“Your body that includes everything
you have done, you have had done
to you and goes beyond it
This is not what I want
But I want this also.”
/ Margaret Atwood, from Circe / Mud Poems in You are Happy.
The art of loss isn’t hard to master. I’m rather fluent in it, you could call it my fourth language. Or, first. I can wrap my mother tongue around all the licks and curls in the hierarchies of pain, and sometimes, I get lost, slovenly, even, and confuse it with pleasure. And then I taste all kinds of truths and torments that the body knows but the mouth won’t speak of – can’t. The same goes for the heart. Like I said, I get lost in myself.

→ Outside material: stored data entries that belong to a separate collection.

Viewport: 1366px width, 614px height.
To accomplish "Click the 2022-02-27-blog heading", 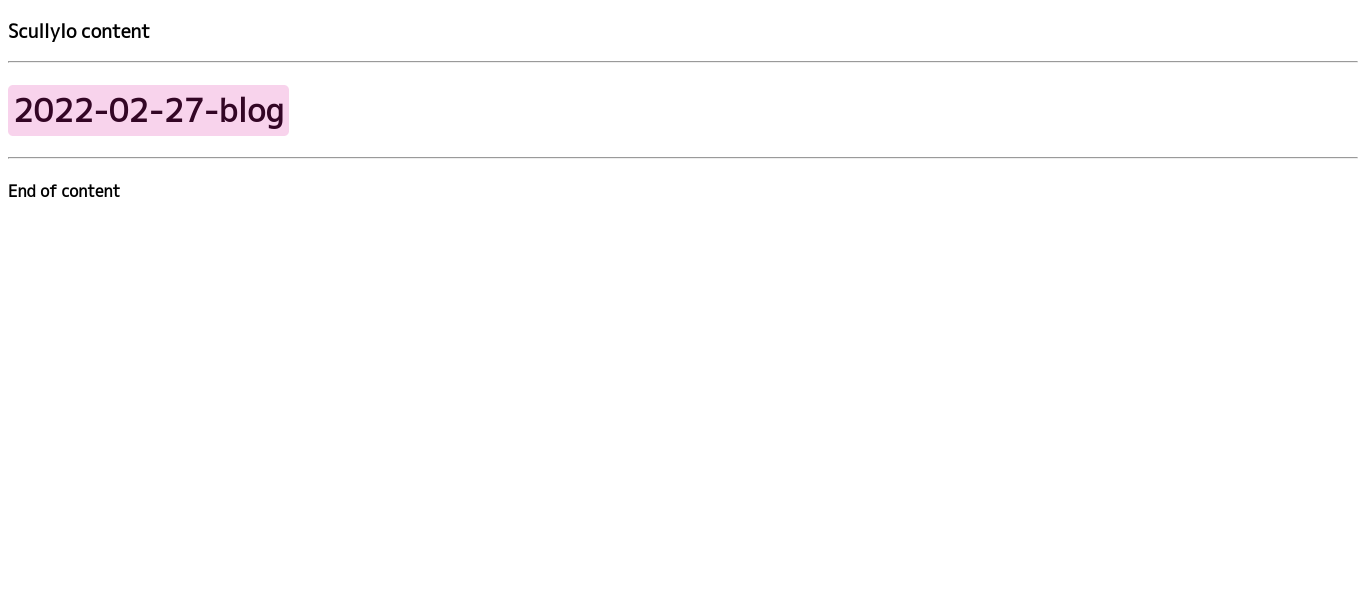I will pos(148,110).
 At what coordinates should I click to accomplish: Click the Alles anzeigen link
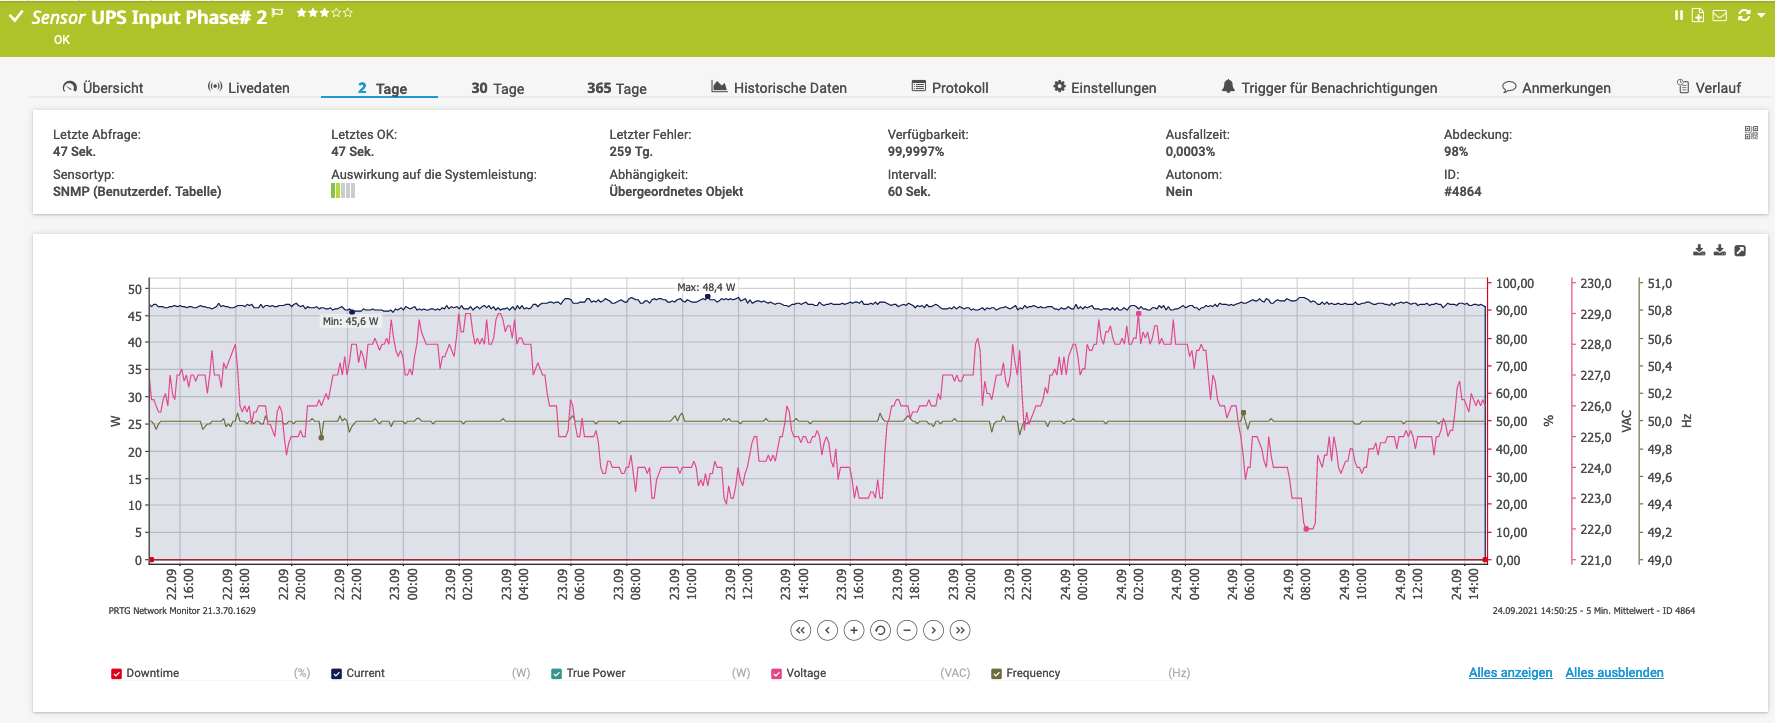(1510, 673)
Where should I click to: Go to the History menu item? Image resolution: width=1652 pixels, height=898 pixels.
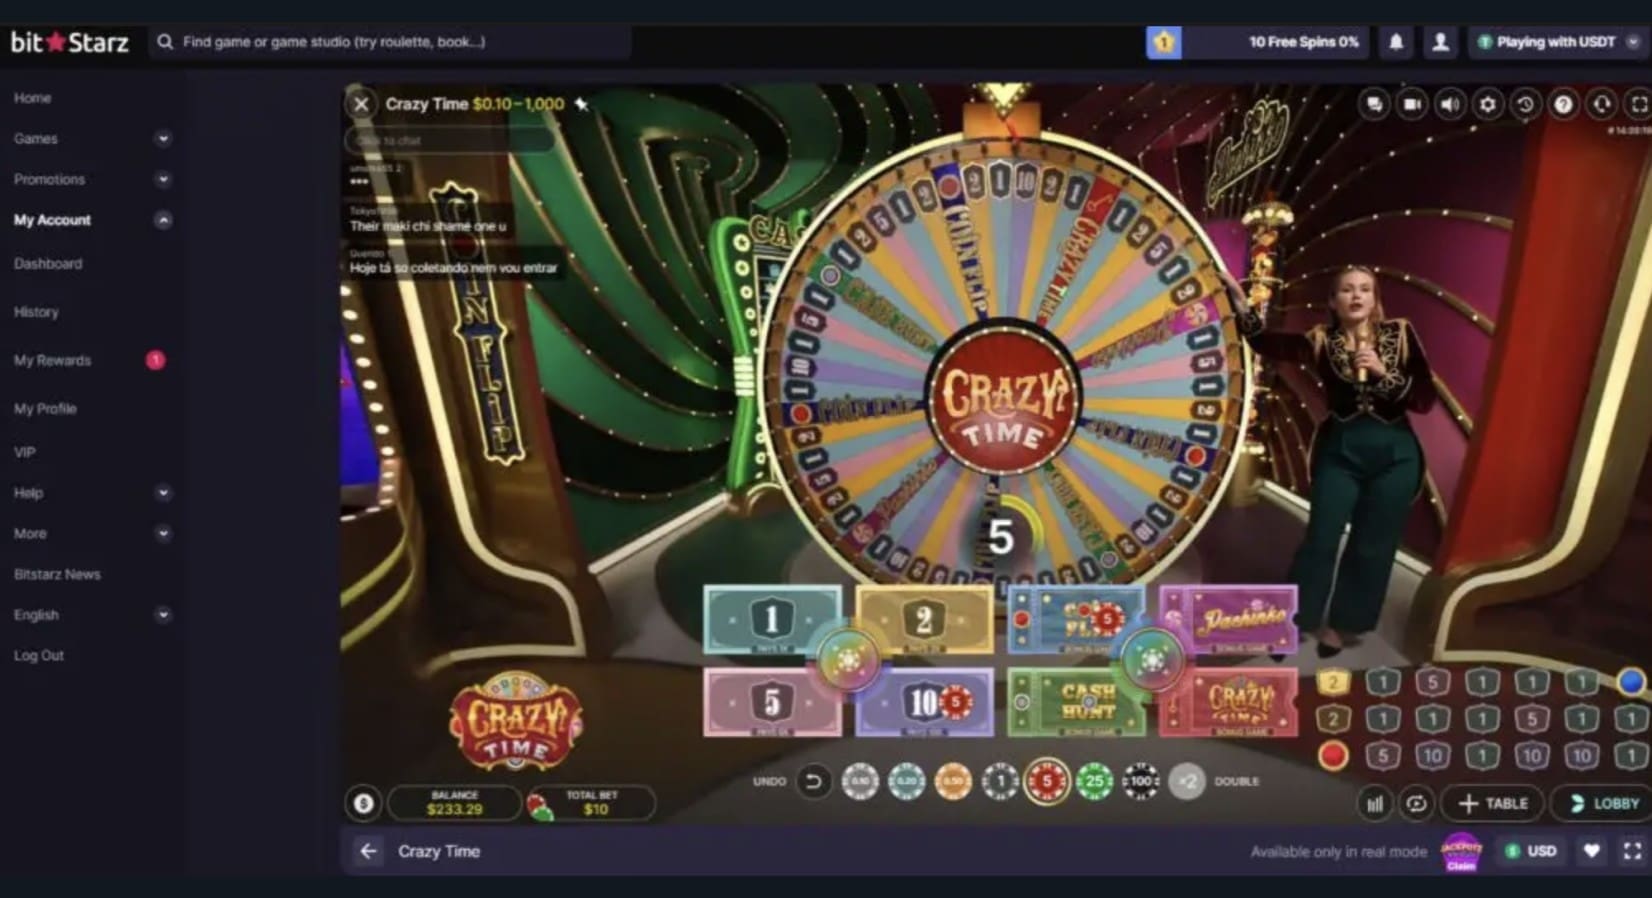point(36,312)
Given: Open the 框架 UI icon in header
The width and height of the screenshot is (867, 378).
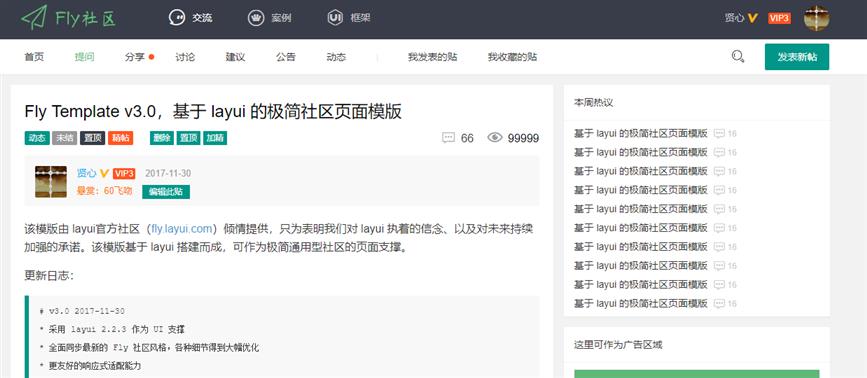Looking at the screenshot, I should coord(335,18).
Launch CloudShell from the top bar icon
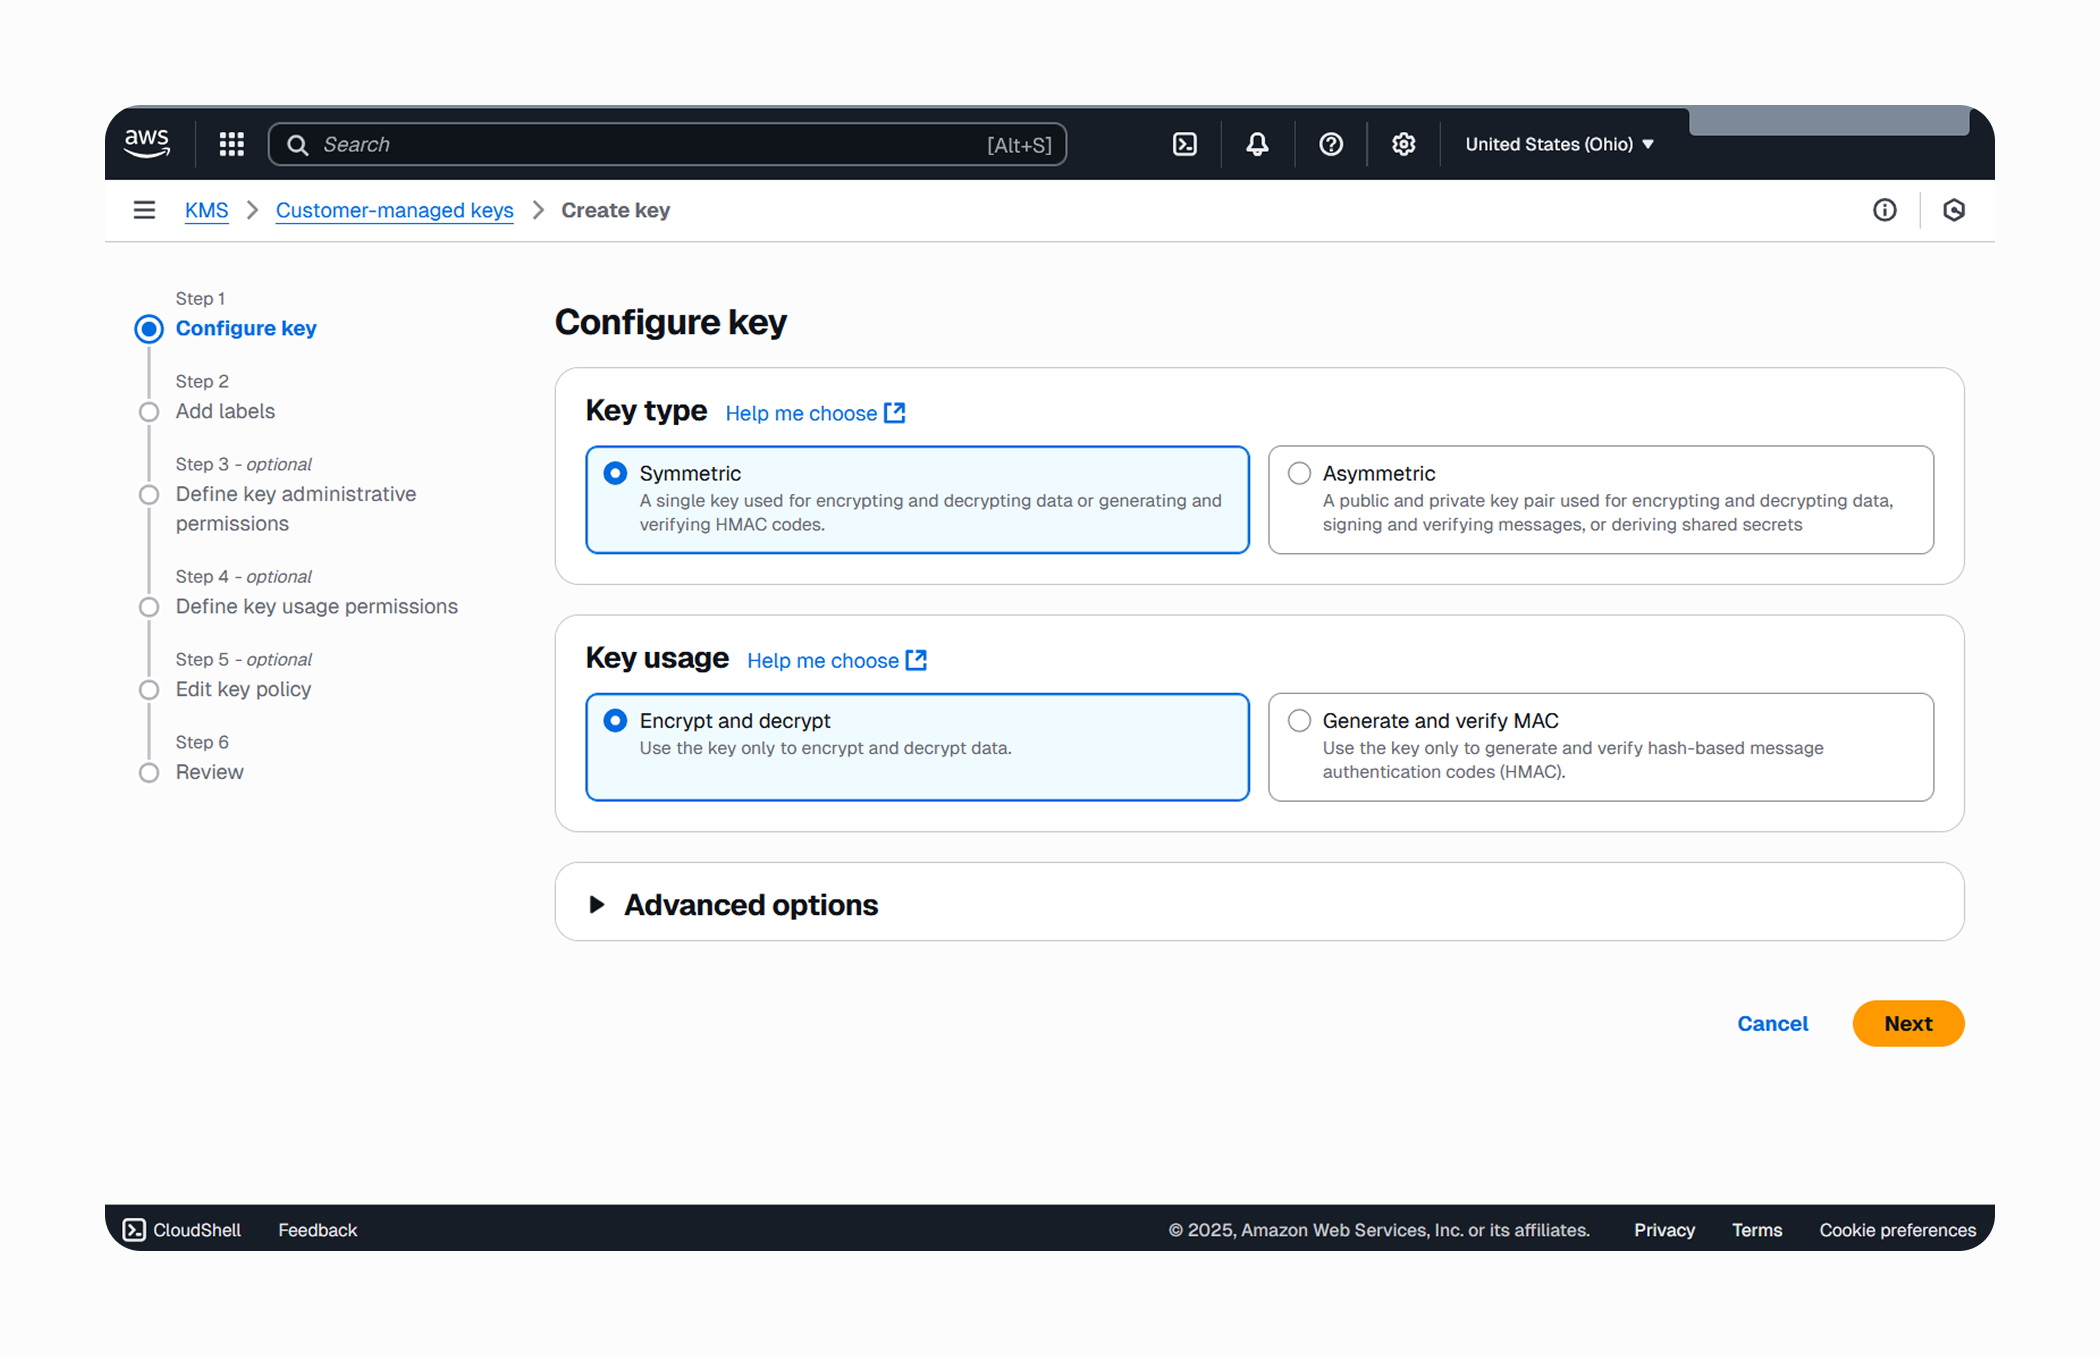Screen dimensions: 2100x1356 click(1185, 144)
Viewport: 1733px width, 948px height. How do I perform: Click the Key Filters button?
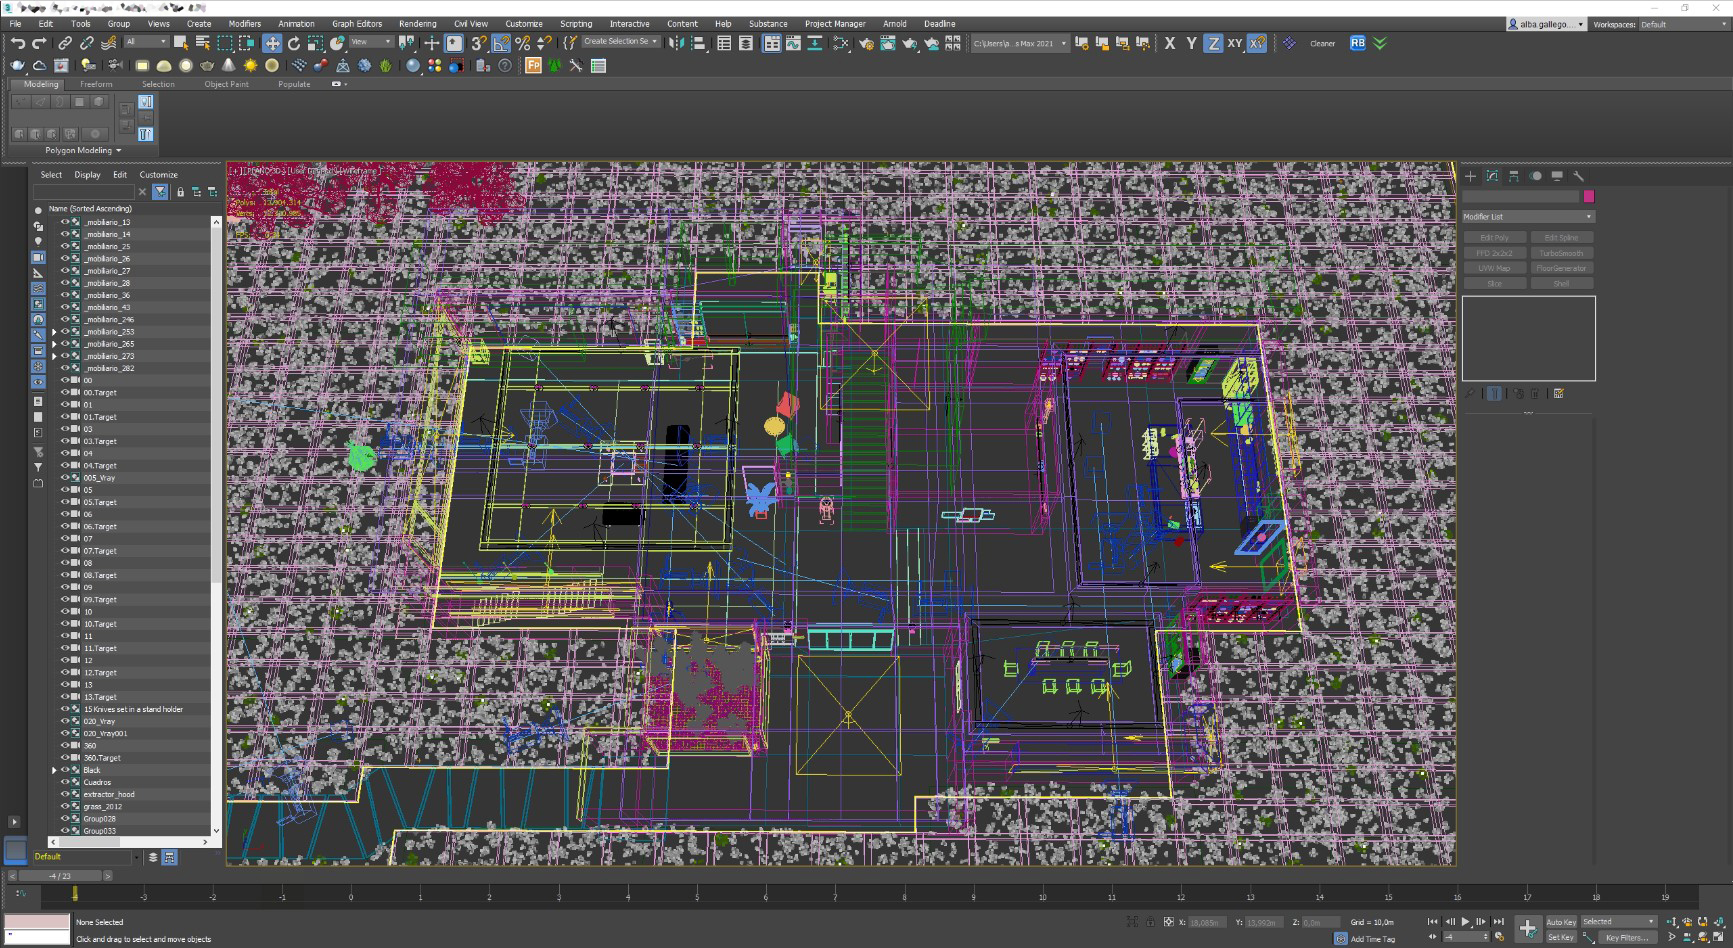pos(1626,937)
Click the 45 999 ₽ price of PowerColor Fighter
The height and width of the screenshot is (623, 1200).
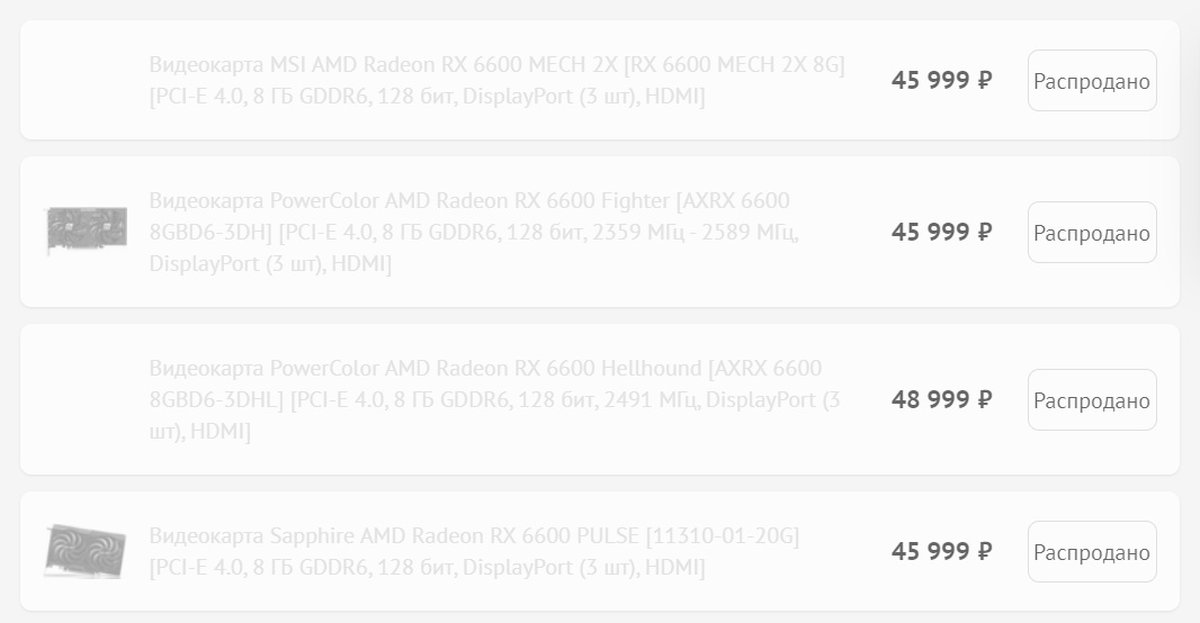click(x=941, y=232)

Chestnut amaro truffles, or, the residual poisons of a passion. Amaro can be unkind, but also pure, arduous even gentle, and I think that’s the mark of a good digestif. It’s meant for endings; to help the body cleanse and heal, process all that it just took. And it’s definitely not meant for beginnings. By now, you’d think I would know that. “It’s nasty, isn’t it.” I said over our first and final Fernet Branca and to which he replied, “It’s not. But I think you want it to be.”
And then he swished his mouth out with water.
If you don’t have an amaro, you can use cognac or brandy, whisky, even rum. I like the ones with warm toffee undertones. The chestnut purée should be unsweetened. It comes in a tin and I get in my standard grocery store. It’s the kind of thing that you’d overlook on the shelf but if you can’t find it, source online. The chocolate is the most important bit. A good, dark, kind, that’s not too biting, is ideal. There’s no direct inclusion of sugar in these truffles, so please adjust the cocoa solid percentage to your palate.
I have nothing more to say, I have everything to devour.
360 g (2 cups + 2 tablespoons) dark chocolate, 240 ml (1 cup) heavy cream, 60 ml (1/4 cup) amaro, 80 g (1/4 cup + 1 tablespoon) purée de marrons, dutch processed cocoa powder, for dusting
First, finely chop the chocolate and put it into a large bowl. Combine the cream and amaro in a saucepan. Heat, over medium-low, until it comes to a simmer then pour the hot liquid all over the chocolate. Let stand for a minute to acclimatize, then stir, softly, until smooth.
Next, put the purée de marrons into a blender. Pour over the chocolate mixture, using a rubber spatula to scrape out any slick remnants from the bottom and sides of the bowl. Blitz on high speed for about 15 seconds, until silky. Return the ganache to the bowl then chill until it is just firm enough to handle, a couple of hours.
To finish, put enough cocoa powder in a shallow bowl. With a lightly-warmed scoop or spoon, portion out even-sized truffles, dusting each as you go with a rattle of the hand. If at some point the ganache becomes too soft to handle, as it often will if the weather is hot, manoeuvre the bowl between the work bench and the refrigerator. It’ll help. Serve, soon after, or keep cold.